NASA-PDS / validate

Validates PDS4 product labels, data and PDS3 Volumes
https://nasa-pds.github.io/validate/
Apache License 2.0
15 stars 11 forks source link

Switchover to using registry-common library to communicate with OpenSearch Serverless Registry #895

Open jordanpadams opened 1 month ago

jordanpadams commented 1 month ago

💡 Description

Complete switchover for referential integrity checker

⚔️ Parent Epic / Related Tickets

No response

al-niessner commented 1 month ago

@jordanpadams @tloubrieu-jpl

Design choice - I am split or would not be asking - on config file for validate-refs. I get that the most convenient thing for the user is to let them use harvest config. The new config is more complex and controlled with a schema. Great. For validate-ref, this means it now needs to:

  1. continue sax parsing and hope harvest config does not change too much more
  2. depend on harvest as well as registry-common
  3. not use harvest config as auth input but do like all other registry-mgr tools
  4. move validate-refs out of validate and into registry-mgr since it has nothing to do with validate other than the name.
  5. move validate-refs to harvest since it has more in common with it than validate

I think 2, 4 and 5 are up for bat. 2 seems the most direct and with maven maybe we do not care one wit about all the packages that we reference. 4 offers a cleaner solution since validate-refs uses nothing in validate at all but is probably there because the same user that runs harvest and validate also wants to run validate-refs but cares nothing for tools in registry-mgr. If true about users that use harvest want to do validate-refs, then 5 seems like the best solution since they share the config and both having nothing in common with validate itself.

tloubrieu-jpl commented 1 month ago

Hi @al-niessner ,

I don't have a final answer on that, but to feed your internal discussion, I think we would like all the tools provided to the discipline node users to be available in a consistent way. What they need is:

I don't think the same users need validate, validate-refs and harvest/registry-mgr. For example SDS development guys use validate, but not harvest or registry-mgr or validate-refs.

I don't know though where that would make more sense to move validate-refs.

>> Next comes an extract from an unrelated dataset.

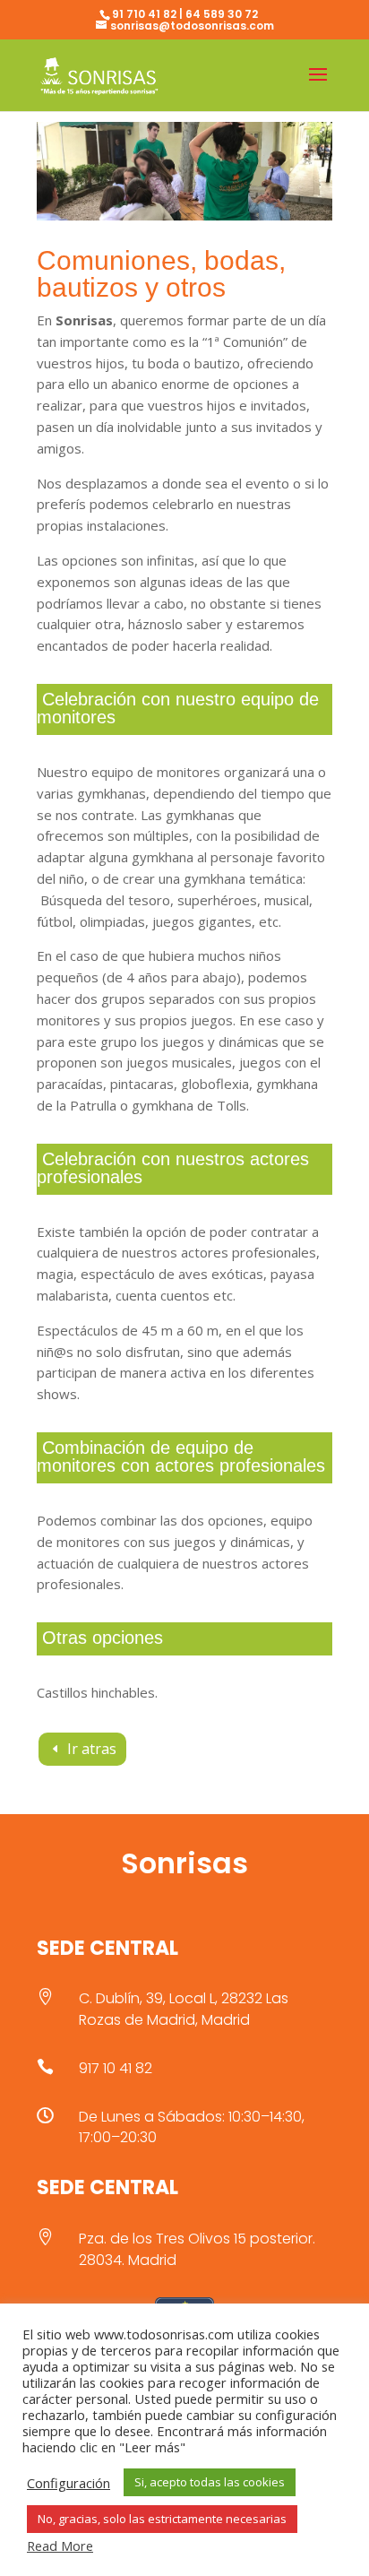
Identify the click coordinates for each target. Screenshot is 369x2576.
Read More (60, 2545)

We also have this ticket on which we could piggy back your suggested changes: https://github.com/NASA-PDS/registry-loader/issues/11. If we move forward with that ticket, we would not have to choose in between harvest or registry-mgr to move validate-ref (options 4 or 5).

Can that decision wait for Jordan to be back, next week ? Thanks

al-niessner commented 1 month ago

@jordanpadams @tloubrieu-jpl

No rush on decision. I can easily punt for now.

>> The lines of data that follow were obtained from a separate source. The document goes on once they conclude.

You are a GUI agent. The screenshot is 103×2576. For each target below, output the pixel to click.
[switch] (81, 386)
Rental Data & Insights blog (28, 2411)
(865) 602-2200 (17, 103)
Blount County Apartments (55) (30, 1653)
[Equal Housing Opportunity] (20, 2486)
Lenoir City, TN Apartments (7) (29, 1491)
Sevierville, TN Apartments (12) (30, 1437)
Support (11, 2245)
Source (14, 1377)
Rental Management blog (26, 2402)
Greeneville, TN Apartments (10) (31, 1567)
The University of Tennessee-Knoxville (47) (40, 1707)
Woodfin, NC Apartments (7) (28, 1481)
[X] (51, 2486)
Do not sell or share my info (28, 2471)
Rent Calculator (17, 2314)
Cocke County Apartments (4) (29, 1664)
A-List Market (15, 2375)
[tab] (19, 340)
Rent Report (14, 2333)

I would suggest not implementing NASA-PDS/registry-loader#11. With Java anyway, smaller repos are better -- Java bloat is really bad. Maybe a registry-loader that depends on all the other repos for the user that then gives them a better/simpler install 1 to get 5, but combining the java code will get unwieldy fast.

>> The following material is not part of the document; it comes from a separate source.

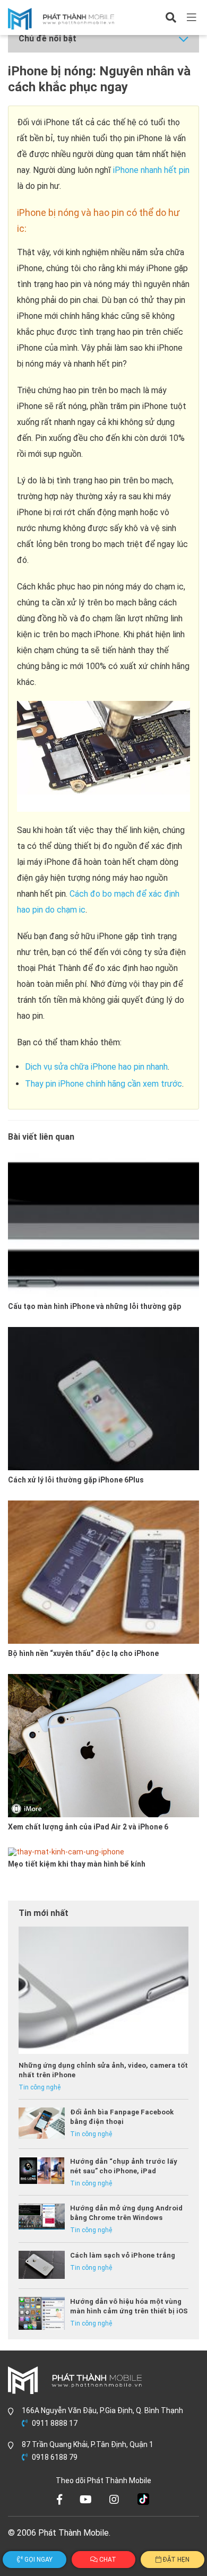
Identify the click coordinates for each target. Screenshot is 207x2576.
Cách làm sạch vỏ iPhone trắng (122, 2255)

tloubrieu-jpl commented 1 month ago

I am realizing: should we switch to using the search API directly, since Alex fixed the pagination performance issue.

tloubrieu-jpl commented 1 month ago

@jordanpadams @al-niessner ☝️

al-niessner commented 1 month ago

@alexdunnjpl @jordanpadams @tloubrieu-jpl

Short answer: update and march forward.

Longer answer:

We all blabber about the learning curve and it is more expensive to change later than now . However, we never include the forgot curve. The real effort is the area between these two curves. It can also be shown that the forgot curve always plummets faster than the learning curve rises. By the time you eventually upgrade you will have forgotten all of the workarounds, patches, cruft, and other bad code to use the older interface that now also need updating.

If the pagination stuff is broken in SDK, then opensearch will fix it because the rest of the world will apply pressure. If they do not fix it because we are using the wrong technology (rest of world thinks pagination works well enough as is), then, well, change technologies.

Having rewritten harvest registry-common, and registry-mgr to use SDK v2, it is wonderful compared to the API direct interface. v2 does mean a complete rethink and recode of registry-api.